Tarefas a fazer –
A. No texto sobre doenças depois de catástrofes ambientais, o que são os efluentes?
B. Dê continuidade ao texto sobre doenças depois de catástrofes ambientais a partir da última frase.

Bloco de texto –
=====
Por mais esforços que sejam
empenhados na limpeza e na sanitização dos espaços, a geografia alterada pelo
impacto da devastação oportuniza sim, um estreitamento entre espécies
hospedeiras e seres humanos, em razão da própria desorganização da estrutura territorial.
De modo que o adoecimento populacional se torna um desafio de grandes
proporções dentro do processo de reconstrução.
Diferentemente do recém-vivido
processo pandêmico, em que um tipo específico de vírus e suas variantes assolou
o planeta até o surgimento de imunobiológicos capazes de combatê-lo, o que se
tem em uma situação de catástrofe ambiental é muito mais complexo. Trata-se da
possibilidade de ocorrência simultânea de diferentes agentes patogênicos
distribuídos pelos espaços geográficos contaminados por efluentes, ou seja,
resíduos resultantes das atividades industriais, dos esgotos e das redes
pluviais.
Muitos deles já conhecidos da
ciência e com resposta terapêutica disponível; mas, quem pode garantir que um
agente desconhecido surja no horizonte? Como dito anteriormente, não é só o ser
humano que é repentinamente desalojado do seu território. Milhares de outras
espécies também são. E muitas delas são hospedeiras e/ou potenciais vetores de
doenças. De modo que uma eventual proximidade dessas espécies com os espaços
urbanizados se torna um risco epidemiológico.
Sem contar um outro aspecto muito
importante, que é o fato de estas doenças poderem afetar simultaneamente as
pessoas e comprometer-lhes o quadro clínico, principalmente quando portadoras de
doenças preexistentes. A relação entre múltiplas comorbidades e coinfecções
gera um quadro extremamente complexo de sintomas e tratamentos, dentro de uma
necessidade de equacionar as diferenças a fim de garantir a sobrevivência do
indivíduo, considerando um mínimo de efeitos colaterais ou sequelas.
=====
Dados disponíveis –
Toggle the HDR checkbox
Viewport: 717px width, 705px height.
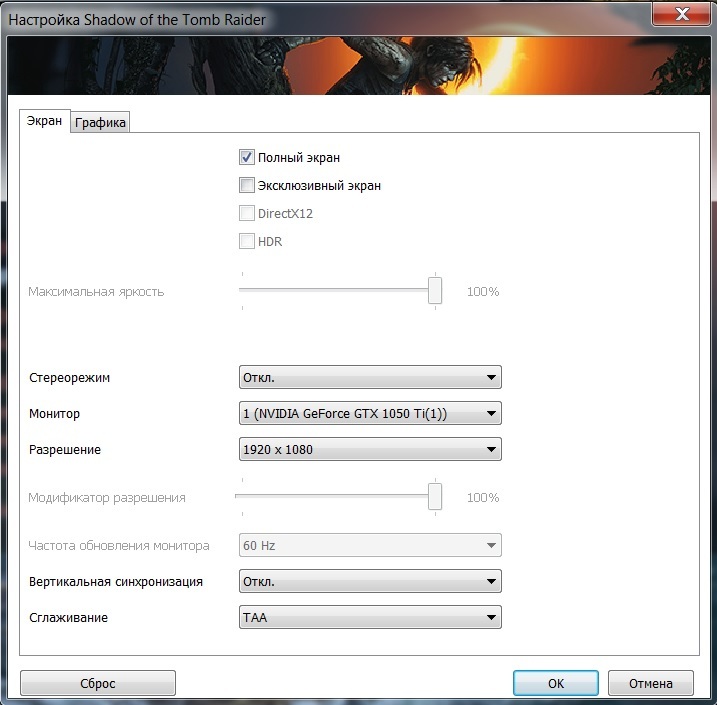247,241
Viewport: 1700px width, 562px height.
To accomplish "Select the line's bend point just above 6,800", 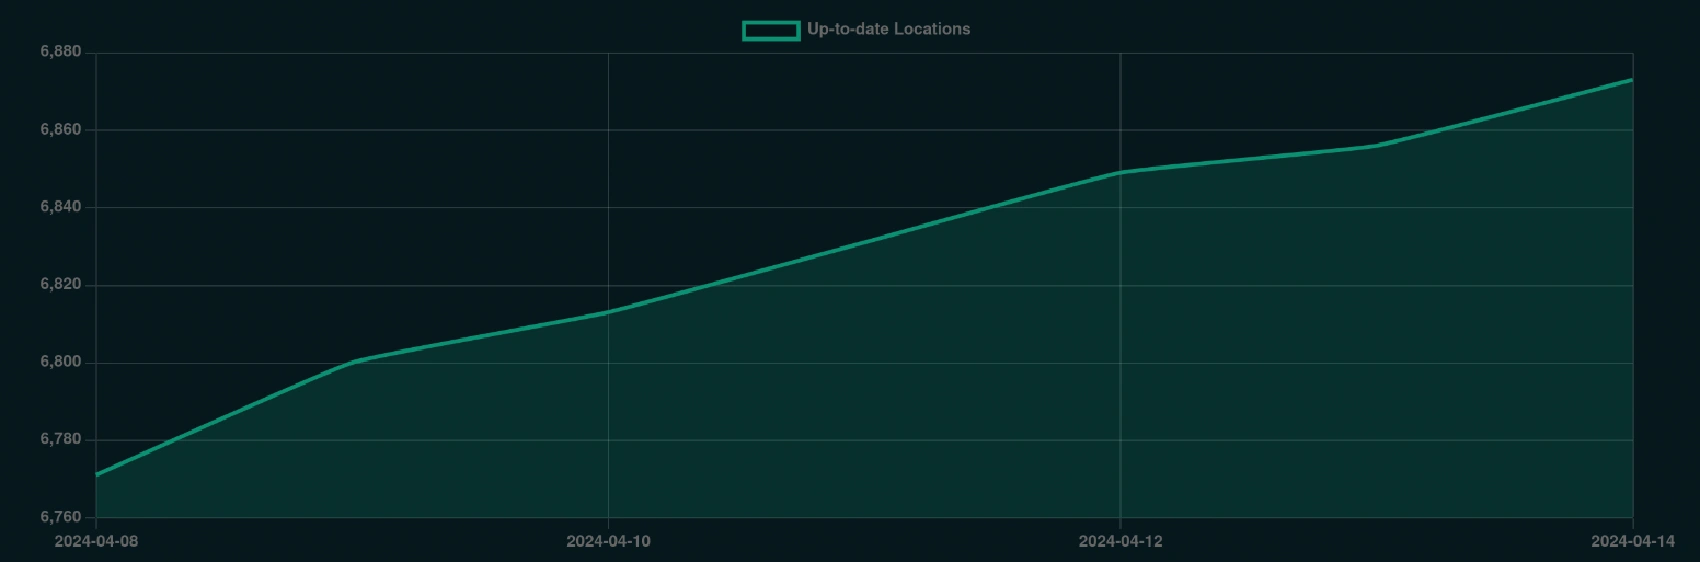I will (x=352, y=361).
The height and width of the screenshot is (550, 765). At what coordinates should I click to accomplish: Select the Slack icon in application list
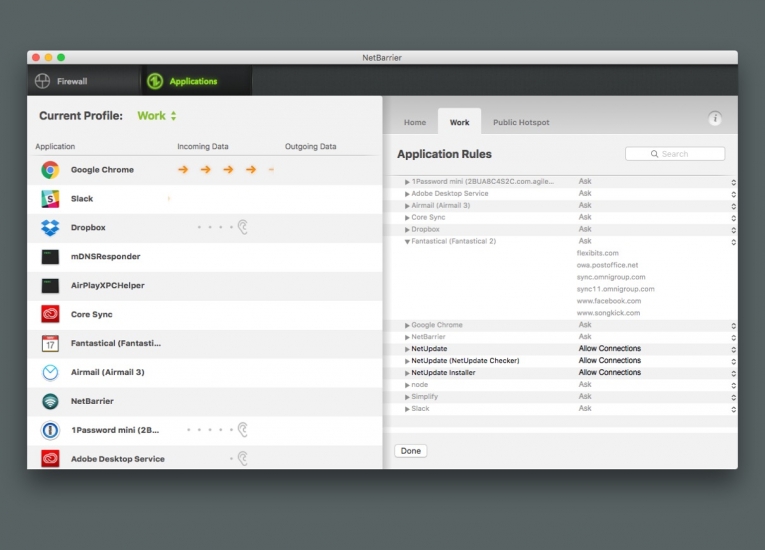click(x=50, y=199)
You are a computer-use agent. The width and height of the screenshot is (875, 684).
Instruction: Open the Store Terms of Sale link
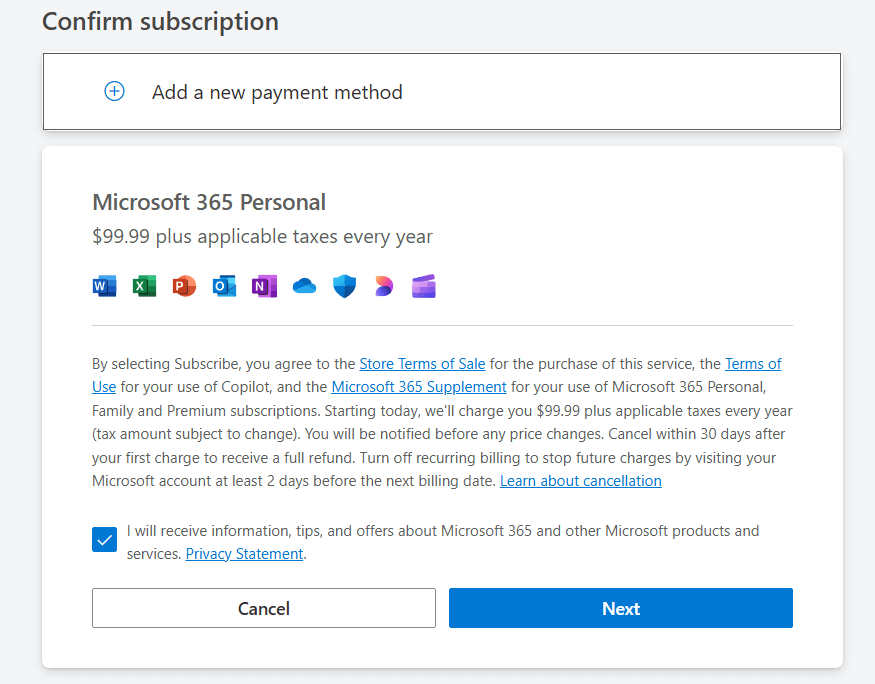(422, 364)
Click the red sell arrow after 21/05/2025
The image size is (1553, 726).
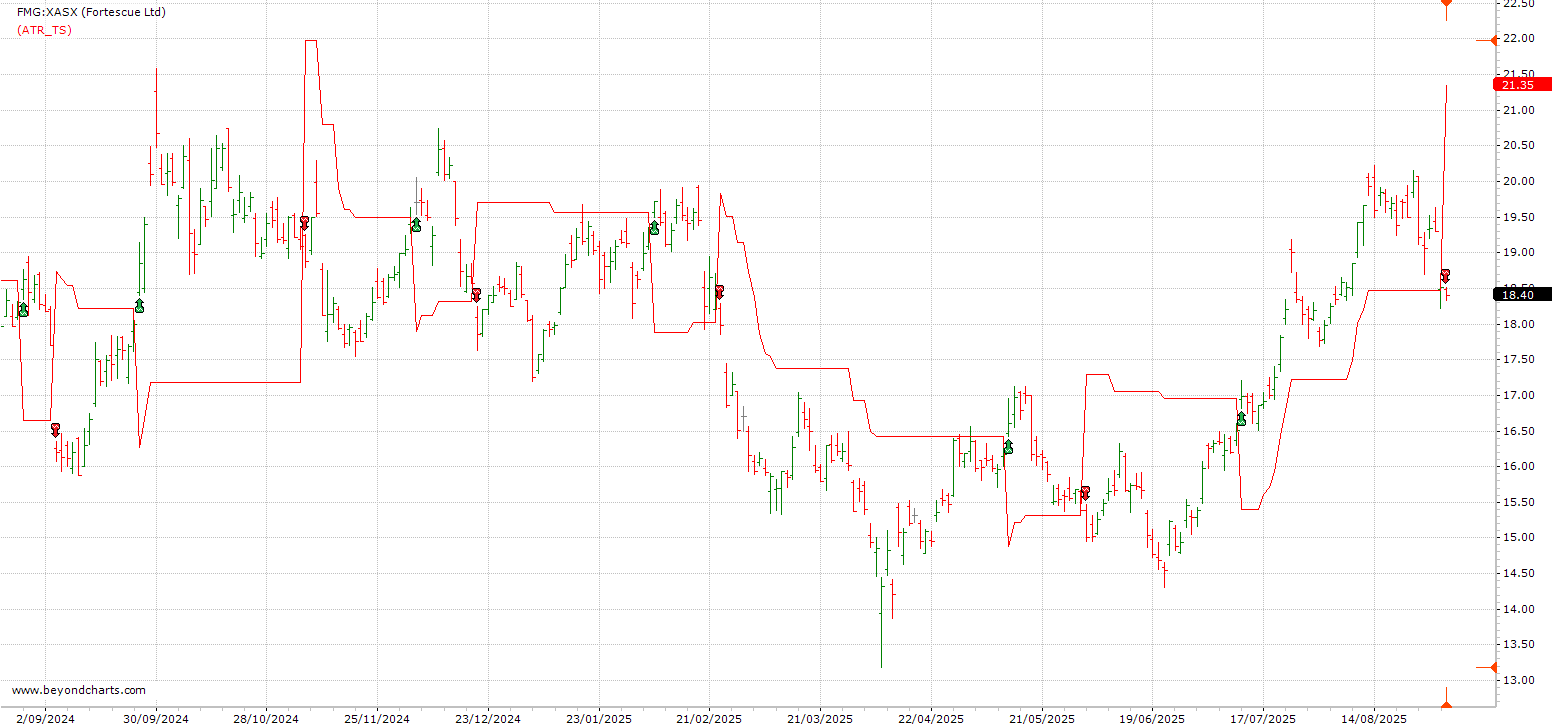click(x=1085, y=493)
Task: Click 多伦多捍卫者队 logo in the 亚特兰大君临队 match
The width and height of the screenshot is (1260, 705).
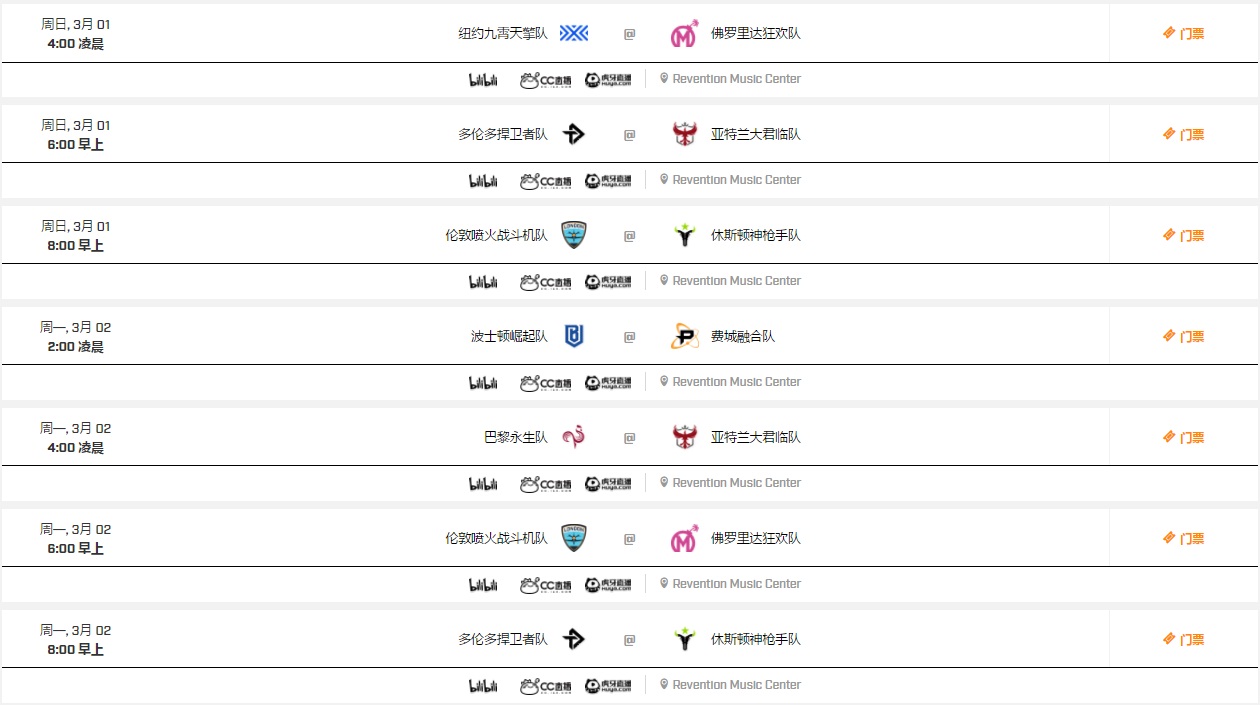Action: (x=574, y=134)
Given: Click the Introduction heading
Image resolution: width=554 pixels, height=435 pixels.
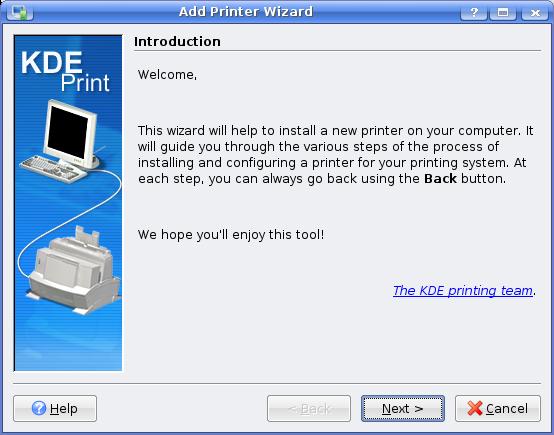Looking at the screenshot, I should (177, 42).
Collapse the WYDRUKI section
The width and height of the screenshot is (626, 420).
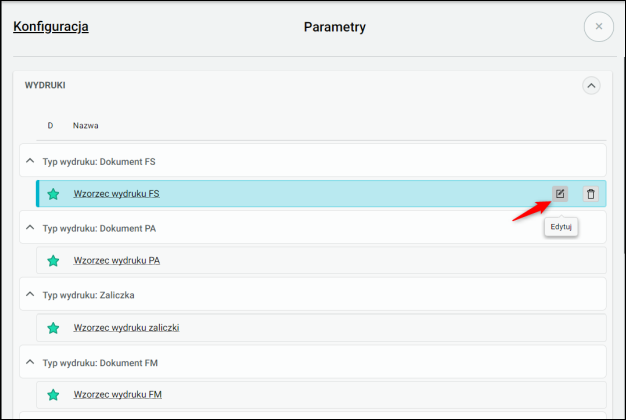[591, 86]
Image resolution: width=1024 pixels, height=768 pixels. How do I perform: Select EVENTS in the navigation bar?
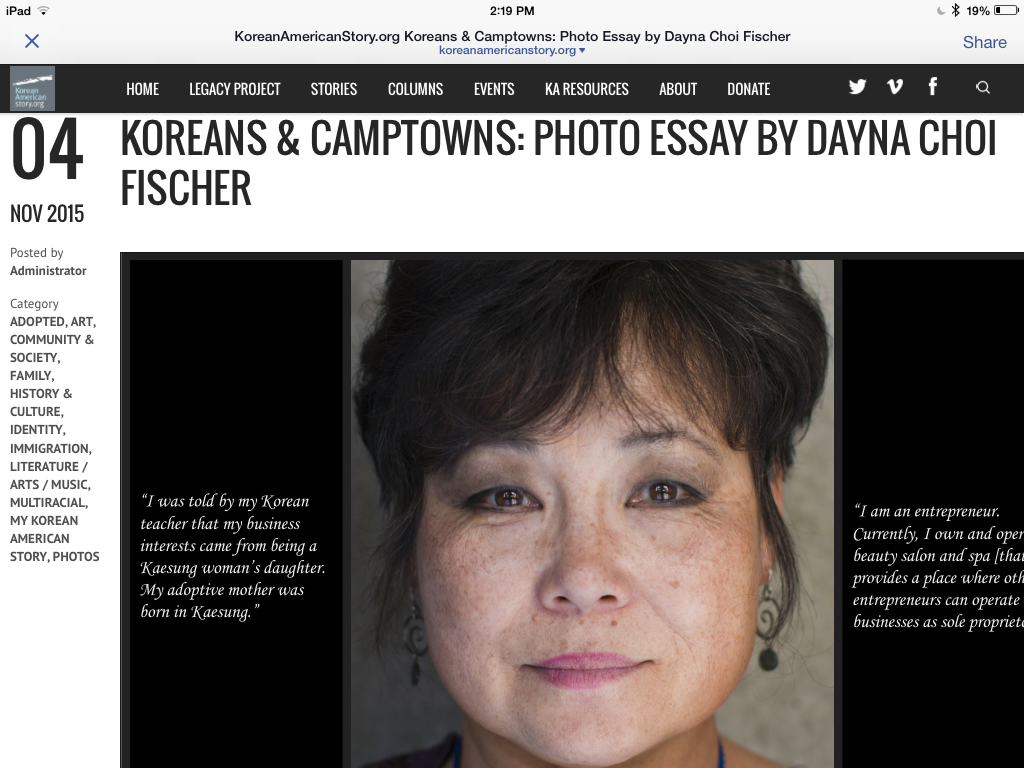[x=494, y=89]
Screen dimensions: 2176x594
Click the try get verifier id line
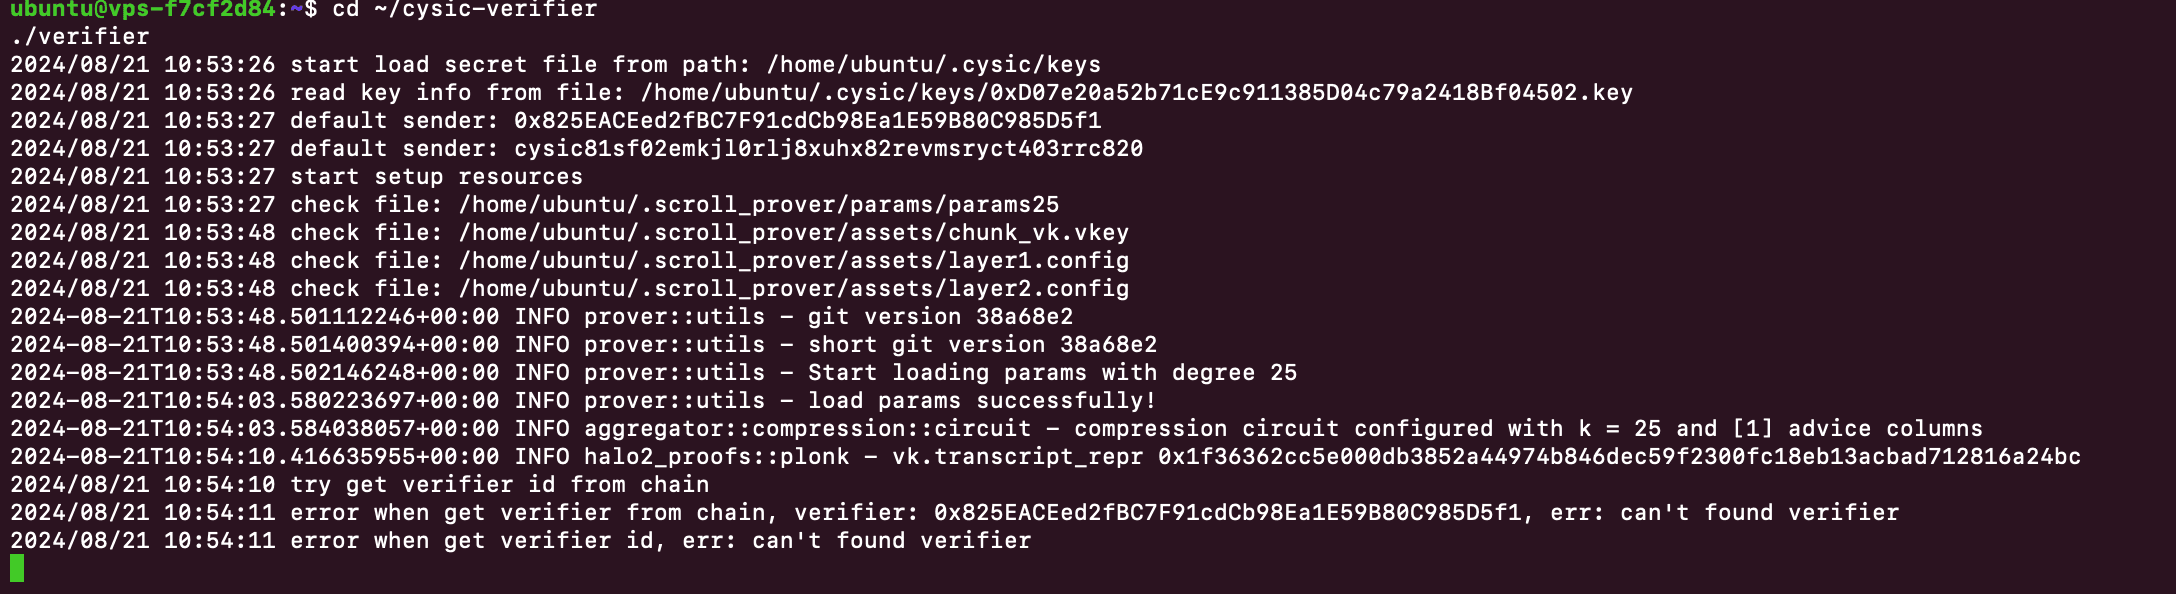[x=499, y=485]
=====
Respostas –
A. São resíduos resultantes das atividades industriais, dos esgotos e das redes pluviais.

B.
Ora, tudo isso é muito sério! O
adoecimento populacional não pode ser colocado no fim da fila das prioridades,
em tempos de catástrofes ambientais, sob o risco de que essas doenças acabem
sendo elevadas à uma condição epidêmica muito mais grave. É comum ver uma
preocupação coletiva em torno do reparo às perdas materiais; mas, a qualidade
de vida dos sobreviventes não pode ser negligenciada.
Veja, por exemplo, como a mudança
climática tem afetado à Somália, um país localizado no Chifre da África.
Embora, a cólera seja uma doença endêmica na região, o país foi atingido “pela
maior seca em três décadas, e a reação das pessoas foi migrar para conseguir
comida, já que haviam perdido seus meios de subsistência, buscando acesso a
serviços básicos para sobreviver e alimentar suas famílias” 1.
Assim, “pelo fato de os
imigrantes precisarem compartilhar um espaço pequeno, sem água potável
suficiente, sabão ou comida gera um círculo vicioso. Uma criança nesse
contexto, por exemplo, pode ficar desnutrida, e uma vez desnutrida, seu sistema
imunológico piora. Dessa forma, ela fica suscetível a qualquer doença
infecciosa, inclusive a cólera. Por isso o ciclo vicioso, é extremamente
preocupante, especialmente para crianças e outros grupos vulneráveis, como
gestantes e lactantes, que levam mais tempo para se recuperar” 2.
Mas, quantas são as
possibilidades de doenças impostas pelos eventos extremos do clima em todo o
planeta, incluindo o Brasil? Ainda que já existam conhecimentos e equipamentos
técnico-científicos capazes de mensurar a ocorrência de muitos desses
fenômenos, muito pouco há o que se fazer sem a existência de um planejamento socioterritorial
alinhado a essas novas demandas. É preciso reconhecer que a intensidade e a
recorrência deles não tende a retroceder. O futuro não sinaliza nada melhor
nesse sentido.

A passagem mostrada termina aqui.